> **Requirements**:
**a.** Transcribe everything in the Christmas cooking schedule from "Boil or steam" down to "in the fridge.".
**b.** Restate word for word everything in the records from their first line down to the line containing "Choose STD 3x40".
──────── Supplied text
Parboil and freeze the Roast Potatoes

Make the Chestnut and Cranberry Roll, if freezing

***Up to 3 Days Ahead***

***If you have bought a frozen turkey, think about how you plan to defrost it. Be aware that in a fridge a frozen bird of the size appropriate to feed 8 people could take anything from a day and a half to two and a half days to properly defrost.  Suggested sizes of bird are here and tips on defrosting here (this second link takes you to the British Food Standards Agency site).  

Up to 2 Days Ahead

Make the Chestnut and Cranberry Roll if making from fresh

Prepare and roast the Glazed Apples and Pears with Sticky Shallots

Christmas Eve

Roast the Chestnut and Cranberry stuffing roll – keep in the foil

Make the bread sauce and store, covered, in the fridge

Boil or steam the sprouts and prepare the topping for the Crispy-topped Sprouts

Steam the carrots for the Buttery Caraway Carrots

Prepare the Pigs in Blankets

Defrost anything frozen in the fridge.

CHRISTMAS DAY

09.30am:

Stuff the turkey, weigh and calculate cooking time.  Heat oven to 190C  /  375F  /  Gas mark 5  /  (Fan oven: 170C, approx 340F)

10.00am:

Put the turkey in to roast (timings based on a 4.5 kg / 10lb turkey)
────────────────
──────── Provided material
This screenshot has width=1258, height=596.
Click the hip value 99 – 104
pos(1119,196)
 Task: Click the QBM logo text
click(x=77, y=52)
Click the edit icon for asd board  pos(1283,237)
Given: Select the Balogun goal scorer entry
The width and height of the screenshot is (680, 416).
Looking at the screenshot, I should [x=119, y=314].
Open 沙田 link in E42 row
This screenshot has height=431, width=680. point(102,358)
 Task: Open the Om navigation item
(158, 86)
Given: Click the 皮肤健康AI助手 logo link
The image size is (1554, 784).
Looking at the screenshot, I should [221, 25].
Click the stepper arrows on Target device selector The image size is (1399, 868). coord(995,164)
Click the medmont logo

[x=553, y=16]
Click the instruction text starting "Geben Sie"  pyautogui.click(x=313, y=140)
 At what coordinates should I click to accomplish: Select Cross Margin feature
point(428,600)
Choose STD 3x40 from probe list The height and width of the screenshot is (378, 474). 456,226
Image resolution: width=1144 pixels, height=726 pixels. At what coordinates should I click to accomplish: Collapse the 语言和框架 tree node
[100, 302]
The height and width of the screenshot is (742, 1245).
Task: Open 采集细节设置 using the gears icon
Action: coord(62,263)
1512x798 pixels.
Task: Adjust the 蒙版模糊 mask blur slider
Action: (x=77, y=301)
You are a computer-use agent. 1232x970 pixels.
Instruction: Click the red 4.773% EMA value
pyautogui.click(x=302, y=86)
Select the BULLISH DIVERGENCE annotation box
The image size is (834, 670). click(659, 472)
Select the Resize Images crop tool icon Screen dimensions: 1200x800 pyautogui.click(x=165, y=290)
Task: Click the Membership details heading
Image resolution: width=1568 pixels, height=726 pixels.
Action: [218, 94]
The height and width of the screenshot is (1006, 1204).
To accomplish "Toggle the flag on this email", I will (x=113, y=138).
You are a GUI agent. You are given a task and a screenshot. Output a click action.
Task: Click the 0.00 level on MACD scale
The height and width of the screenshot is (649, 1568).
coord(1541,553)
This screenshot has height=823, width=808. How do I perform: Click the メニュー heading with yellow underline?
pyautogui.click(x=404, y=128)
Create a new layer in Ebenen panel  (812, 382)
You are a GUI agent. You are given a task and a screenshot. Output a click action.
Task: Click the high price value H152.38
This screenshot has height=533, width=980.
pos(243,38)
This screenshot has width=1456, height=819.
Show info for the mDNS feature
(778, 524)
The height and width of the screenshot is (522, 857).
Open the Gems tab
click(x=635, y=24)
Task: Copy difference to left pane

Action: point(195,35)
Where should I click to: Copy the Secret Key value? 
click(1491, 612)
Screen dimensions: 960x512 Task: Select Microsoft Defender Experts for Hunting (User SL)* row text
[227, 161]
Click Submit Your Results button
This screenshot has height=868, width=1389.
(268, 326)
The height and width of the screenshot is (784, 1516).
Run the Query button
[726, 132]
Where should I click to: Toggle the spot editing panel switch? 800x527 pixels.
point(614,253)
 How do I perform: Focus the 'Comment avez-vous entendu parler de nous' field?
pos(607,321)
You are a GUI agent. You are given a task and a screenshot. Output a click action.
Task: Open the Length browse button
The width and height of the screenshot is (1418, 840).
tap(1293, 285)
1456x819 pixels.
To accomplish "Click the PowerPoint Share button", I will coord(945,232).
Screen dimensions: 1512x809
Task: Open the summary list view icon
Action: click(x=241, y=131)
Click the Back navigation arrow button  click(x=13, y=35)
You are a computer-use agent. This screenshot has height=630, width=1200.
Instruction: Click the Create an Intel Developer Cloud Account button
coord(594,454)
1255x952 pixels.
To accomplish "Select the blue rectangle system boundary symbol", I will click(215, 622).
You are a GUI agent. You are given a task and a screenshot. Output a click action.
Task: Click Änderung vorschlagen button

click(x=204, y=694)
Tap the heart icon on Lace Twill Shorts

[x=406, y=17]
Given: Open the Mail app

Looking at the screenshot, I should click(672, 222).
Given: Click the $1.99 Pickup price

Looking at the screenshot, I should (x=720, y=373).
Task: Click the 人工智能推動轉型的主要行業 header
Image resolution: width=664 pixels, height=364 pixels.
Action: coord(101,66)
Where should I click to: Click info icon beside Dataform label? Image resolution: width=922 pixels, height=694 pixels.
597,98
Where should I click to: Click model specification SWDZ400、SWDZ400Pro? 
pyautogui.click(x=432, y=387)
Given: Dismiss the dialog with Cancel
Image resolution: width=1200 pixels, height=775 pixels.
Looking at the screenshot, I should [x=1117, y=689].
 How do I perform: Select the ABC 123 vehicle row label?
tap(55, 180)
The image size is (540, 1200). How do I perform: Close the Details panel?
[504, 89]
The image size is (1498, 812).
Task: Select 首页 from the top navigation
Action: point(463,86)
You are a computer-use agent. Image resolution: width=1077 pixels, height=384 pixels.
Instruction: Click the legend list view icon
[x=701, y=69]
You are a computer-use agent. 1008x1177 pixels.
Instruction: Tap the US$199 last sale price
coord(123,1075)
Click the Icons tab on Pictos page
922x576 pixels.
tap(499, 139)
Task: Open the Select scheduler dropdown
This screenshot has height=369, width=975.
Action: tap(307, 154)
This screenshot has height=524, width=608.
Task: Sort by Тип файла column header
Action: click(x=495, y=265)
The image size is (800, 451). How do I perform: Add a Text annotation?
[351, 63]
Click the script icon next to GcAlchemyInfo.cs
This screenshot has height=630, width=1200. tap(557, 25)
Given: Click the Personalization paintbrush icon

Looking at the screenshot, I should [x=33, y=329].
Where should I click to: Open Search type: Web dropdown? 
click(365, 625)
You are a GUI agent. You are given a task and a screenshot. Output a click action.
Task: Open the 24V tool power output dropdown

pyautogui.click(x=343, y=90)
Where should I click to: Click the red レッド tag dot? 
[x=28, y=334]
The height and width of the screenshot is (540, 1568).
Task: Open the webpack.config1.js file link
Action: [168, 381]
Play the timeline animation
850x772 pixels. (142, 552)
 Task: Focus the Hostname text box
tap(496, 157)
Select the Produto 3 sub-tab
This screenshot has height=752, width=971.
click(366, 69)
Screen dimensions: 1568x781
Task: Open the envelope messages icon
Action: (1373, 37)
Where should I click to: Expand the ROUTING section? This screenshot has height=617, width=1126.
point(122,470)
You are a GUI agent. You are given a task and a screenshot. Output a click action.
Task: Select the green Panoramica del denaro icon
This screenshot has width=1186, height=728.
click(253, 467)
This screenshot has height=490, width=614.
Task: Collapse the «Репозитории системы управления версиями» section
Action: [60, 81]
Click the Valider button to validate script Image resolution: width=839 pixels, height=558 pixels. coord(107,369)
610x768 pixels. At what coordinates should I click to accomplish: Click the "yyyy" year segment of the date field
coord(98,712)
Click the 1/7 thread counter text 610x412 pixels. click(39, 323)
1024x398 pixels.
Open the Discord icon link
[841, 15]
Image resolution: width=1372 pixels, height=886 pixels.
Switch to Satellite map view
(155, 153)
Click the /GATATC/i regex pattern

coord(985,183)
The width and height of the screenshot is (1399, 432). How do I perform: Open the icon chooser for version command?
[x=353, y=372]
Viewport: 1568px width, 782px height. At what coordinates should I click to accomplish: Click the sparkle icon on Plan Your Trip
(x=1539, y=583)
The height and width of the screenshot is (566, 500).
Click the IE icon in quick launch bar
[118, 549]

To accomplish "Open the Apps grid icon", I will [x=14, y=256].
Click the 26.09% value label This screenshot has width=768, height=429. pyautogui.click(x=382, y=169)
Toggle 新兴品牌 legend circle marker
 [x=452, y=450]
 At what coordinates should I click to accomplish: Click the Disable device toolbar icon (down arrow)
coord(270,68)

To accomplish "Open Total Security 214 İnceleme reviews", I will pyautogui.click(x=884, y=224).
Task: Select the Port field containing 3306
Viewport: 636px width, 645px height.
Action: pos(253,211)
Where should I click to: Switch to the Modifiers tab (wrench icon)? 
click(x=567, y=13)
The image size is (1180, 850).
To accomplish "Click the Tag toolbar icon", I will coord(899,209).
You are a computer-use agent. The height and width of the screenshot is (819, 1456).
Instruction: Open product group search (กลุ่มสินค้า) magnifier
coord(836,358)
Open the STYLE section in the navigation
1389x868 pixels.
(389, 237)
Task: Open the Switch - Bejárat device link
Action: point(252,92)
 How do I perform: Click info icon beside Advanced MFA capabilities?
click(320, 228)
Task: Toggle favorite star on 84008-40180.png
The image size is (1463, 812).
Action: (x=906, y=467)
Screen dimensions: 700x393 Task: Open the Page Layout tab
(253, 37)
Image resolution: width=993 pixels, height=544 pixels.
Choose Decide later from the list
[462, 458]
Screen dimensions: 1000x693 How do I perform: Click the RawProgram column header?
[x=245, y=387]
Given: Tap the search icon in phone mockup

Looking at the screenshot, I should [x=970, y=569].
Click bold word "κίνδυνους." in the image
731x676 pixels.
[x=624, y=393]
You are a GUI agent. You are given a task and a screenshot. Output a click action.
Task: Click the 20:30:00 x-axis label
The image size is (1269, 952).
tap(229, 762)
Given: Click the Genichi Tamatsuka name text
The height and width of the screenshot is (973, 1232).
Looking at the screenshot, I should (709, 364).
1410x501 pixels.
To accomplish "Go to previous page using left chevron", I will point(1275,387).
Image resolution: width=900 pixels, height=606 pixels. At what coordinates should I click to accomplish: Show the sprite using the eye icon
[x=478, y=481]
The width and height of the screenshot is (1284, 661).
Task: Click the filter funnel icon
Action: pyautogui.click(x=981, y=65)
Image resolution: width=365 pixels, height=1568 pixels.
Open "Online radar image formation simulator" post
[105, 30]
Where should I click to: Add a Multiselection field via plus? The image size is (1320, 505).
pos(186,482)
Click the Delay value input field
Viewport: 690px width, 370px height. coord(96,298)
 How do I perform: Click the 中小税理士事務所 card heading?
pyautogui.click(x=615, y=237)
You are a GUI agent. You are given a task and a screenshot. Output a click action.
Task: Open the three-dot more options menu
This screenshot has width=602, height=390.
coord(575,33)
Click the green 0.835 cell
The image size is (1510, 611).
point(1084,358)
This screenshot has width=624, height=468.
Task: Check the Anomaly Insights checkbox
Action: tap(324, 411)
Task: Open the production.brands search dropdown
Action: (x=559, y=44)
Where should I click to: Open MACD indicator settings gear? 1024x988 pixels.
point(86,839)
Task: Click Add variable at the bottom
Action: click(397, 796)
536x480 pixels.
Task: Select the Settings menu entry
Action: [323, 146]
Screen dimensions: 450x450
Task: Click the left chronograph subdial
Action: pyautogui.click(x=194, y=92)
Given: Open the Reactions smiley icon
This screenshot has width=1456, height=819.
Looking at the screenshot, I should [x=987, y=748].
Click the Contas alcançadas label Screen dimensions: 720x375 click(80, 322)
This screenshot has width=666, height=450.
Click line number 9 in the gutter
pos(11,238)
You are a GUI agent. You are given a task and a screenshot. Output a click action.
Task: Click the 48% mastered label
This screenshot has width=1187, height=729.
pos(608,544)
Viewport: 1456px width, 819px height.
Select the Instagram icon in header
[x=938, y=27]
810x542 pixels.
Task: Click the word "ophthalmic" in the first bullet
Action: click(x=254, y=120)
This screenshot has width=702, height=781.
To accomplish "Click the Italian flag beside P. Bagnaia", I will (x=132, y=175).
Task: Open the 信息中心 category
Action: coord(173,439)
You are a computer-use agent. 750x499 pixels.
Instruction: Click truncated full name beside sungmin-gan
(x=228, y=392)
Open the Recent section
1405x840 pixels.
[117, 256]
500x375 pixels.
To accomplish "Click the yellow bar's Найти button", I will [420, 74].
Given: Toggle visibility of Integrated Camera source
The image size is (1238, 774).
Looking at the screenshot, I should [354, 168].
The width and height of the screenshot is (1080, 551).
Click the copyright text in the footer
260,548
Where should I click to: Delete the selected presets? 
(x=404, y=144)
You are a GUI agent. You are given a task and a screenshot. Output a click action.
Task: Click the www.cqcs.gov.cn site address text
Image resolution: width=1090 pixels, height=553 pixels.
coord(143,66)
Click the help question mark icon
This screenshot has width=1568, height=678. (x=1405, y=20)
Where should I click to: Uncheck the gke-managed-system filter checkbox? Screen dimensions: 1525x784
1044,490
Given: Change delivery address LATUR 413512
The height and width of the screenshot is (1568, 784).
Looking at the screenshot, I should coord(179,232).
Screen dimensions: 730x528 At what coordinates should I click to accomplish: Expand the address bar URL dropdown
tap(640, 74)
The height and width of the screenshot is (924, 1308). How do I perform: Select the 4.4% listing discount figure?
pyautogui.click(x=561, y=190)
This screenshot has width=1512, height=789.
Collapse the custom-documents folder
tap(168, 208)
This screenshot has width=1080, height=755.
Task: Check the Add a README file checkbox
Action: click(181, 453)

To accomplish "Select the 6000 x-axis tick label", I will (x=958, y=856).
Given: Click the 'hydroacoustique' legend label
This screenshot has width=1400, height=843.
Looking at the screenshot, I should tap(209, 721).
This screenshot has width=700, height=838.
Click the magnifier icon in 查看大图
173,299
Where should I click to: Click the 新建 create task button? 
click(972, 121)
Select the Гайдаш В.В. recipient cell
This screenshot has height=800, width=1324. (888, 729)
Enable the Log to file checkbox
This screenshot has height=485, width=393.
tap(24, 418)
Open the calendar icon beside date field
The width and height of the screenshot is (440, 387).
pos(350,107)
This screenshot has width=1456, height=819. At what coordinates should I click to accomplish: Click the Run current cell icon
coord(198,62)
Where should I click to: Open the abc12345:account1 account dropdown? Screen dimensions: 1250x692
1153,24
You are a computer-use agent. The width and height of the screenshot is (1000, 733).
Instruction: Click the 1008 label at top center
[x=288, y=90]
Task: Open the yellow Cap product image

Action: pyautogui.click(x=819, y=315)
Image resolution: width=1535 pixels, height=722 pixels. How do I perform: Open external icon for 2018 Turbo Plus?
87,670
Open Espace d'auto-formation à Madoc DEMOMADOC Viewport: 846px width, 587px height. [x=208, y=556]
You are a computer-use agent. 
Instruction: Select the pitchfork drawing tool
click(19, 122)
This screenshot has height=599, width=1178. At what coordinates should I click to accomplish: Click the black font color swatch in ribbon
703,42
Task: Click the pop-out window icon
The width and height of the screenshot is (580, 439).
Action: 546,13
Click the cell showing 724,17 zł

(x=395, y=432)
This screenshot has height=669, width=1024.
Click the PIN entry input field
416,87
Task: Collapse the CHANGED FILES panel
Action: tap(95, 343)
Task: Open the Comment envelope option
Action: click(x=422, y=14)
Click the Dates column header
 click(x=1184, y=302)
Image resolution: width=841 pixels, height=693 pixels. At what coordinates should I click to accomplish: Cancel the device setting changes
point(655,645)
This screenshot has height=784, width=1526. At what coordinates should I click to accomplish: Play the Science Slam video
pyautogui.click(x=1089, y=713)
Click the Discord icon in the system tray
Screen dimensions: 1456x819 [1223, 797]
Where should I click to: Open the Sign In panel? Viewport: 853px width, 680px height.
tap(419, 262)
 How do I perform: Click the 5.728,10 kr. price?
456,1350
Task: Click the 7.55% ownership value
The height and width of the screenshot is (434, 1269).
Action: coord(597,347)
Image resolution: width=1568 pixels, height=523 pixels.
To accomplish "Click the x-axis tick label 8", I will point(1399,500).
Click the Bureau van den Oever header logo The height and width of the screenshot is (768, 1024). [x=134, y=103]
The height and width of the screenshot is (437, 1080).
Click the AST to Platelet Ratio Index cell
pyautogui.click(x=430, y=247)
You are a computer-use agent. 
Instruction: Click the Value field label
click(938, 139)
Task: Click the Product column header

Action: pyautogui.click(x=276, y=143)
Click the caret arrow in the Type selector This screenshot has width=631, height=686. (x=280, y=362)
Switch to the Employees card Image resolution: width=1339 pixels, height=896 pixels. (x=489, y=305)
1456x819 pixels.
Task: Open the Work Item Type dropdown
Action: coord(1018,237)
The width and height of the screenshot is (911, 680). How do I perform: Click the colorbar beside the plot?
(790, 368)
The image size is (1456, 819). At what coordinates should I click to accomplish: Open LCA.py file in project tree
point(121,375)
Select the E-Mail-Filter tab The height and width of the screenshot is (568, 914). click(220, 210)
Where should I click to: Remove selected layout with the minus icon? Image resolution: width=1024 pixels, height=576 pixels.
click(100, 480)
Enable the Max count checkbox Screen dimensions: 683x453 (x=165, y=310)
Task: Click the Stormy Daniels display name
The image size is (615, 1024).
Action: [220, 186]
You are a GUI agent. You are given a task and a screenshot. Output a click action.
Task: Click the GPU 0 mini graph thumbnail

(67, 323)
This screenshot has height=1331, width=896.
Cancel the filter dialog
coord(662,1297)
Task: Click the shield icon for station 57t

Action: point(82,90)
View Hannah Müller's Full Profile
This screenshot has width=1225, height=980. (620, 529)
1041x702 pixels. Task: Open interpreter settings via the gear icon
────────────────
> **Expected results**:
**a.**
Boil or steam the sprouts and prepare the topping for the Crispy-topped Sprouts

Steam the carrots for the Buttery Caraway Carrots

Prepare the Pigs in Blankets

Defrost anything frozen in the fridge.

**b.**
This screenshot has width=1258, height=596.
Click the hip value 99 – 104
pos(1119,196)
 Task: Click the QBM logo text
click(x=77, y=52)
Click the edit icon for asd board  pos(1283,237)
Given: Select the Balogun goal scorer entry
The width and height of the screenshot is (680, 416).
Looking at the screenshot, I should [x=119, y=314].
Open 沙田 link in E42 row
This screenshot has height=431, width=680. point(102,358)
 Task: Open the Om navigation item
(158, 86)
Given: Click the 皮肤健康AI助手 logo link
The image size is (1554, 784).
Looking at the screenshot, I should [221, 25].
Click the stepper arrows on Target device selector The image size is (1399, 868). coord(995,164)
Click the medmont logo

[x=553, y=16]
Click the instruction text starting "Geben Sie"  pyautogui.click(x=313, y=140)
 At what coordinates should I click to accomplish: Select Cross Margin feature
point(428,600)
Choose STD 3x40 from probe list The height and width of the screenshot is (378, 474). 456,226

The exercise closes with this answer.